*Extracted data entries*:
━━━━━━━━

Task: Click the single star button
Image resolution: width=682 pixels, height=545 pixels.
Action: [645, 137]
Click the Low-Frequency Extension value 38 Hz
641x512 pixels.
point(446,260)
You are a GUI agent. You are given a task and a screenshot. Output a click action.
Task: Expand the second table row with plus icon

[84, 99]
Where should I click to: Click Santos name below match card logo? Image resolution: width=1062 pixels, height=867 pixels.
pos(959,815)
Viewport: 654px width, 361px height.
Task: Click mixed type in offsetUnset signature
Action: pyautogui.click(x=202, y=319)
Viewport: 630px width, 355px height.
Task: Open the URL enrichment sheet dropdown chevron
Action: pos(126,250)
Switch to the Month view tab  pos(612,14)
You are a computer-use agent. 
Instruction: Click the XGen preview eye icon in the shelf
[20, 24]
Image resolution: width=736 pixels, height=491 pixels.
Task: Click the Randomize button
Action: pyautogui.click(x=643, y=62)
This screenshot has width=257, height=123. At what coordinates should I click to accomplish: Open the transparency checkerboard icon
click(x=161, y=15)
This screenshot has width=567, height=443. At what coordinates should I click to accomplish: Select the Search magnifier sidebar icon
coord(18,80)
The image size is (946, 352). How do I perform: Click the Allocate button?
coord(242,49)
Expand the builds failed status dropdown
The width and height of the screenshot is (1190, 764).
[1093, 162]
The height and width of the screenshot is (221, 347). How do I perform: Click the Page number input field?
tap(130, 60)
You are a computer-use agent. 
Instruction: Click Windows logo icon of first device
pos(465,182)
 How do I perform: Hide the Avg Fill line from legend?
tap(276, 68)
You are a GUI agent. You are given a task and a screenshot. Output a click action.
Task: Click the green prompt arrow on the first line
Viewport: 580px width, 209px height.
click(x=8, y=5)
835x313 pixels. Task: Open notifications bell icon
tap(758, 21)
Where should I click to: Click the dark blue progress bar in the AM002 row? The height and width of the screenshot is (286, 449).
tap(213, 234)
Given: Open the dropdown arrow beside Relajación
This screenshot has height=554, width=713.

━━━━━━━━

*Action item*: Repeat the records verbatim, every one of them.

*Response area*:
Task: Click the single star button
Image resolution: width=682 pixels, height=545 pixels.
Action: [645, 137]
Click the Low-Frequency Extension value 38 Hz
641x512 pixels.
point(446,260)
You are a GUI agent. You are given a task and a screenshot. Output a click action.
Task: Expand the second table row with plus icon

[84, 99]
Where should I click to: Click Santos name below match card logo? Image resolution: width=1062 pixels, height=867 pixels.
pos(959,815)
Viewport: 654px width, 361px height.
Task: Click mixed type in offsetUnset signature
Action: pyautogui.click(x=202, y=319)
Viewport: 630px width, 355px height.
Task: Open the URL enrichment sheet dropdown chevron
Action: pos(126,250)
Switch to the Month view tab  pos(612,14)
You are a computer-use agent. 
Instruction: Click the XGen preview eye icon in the shelf
[20, 24]
Image resolution: width=736 pixels, height=491 pixels.
Task: Click the Randomize button
Action: pyautogui.click(x=643, y=62)
This screenshot has width=257, height=123. At what coordinates should I click to accomplish: Open the transparency checkerboard icon
click(x=161, y=15)
This screenshot has width=567, height=443. At what coordinates should I click to accomplish: Select the Search magnifier sidebar icon
coord(18,80)
The image size is (946, 352). How do I perform: Click the Allocate button?
coord(242,49)
Expand the builds failed status dropdown
The width and height of the screenshot is (1190, 764).
[1093, 162]
The height and width of the screenshot is (221, 347). How do I perform: Click the Page number input field?
tap(130, 60)
You are a computer-use agent. 
Instruction: Click Windows logo icon of first device
pos(465,182)
 How do I perform: Hide the Avg Fill line from legend?
tap(276, 68)
You are a GUI agent. You are given a task and a screenshot. Output a click action.
Task: Click the green prompt arrow on the first line
Viewport: 580px width, 209px height.
click(x=8, y=5)
835x313 pixels. Task: Open notifications bell icon
tap(758, 21)
Where should I click to: Click the dark blue progress bar in the AM002 row? The height and width of the screenshot is (286, 449).
tap(213, 234)
Given: Open the dropdown arrow beside Relajación
This screenshot has height=554, width=713.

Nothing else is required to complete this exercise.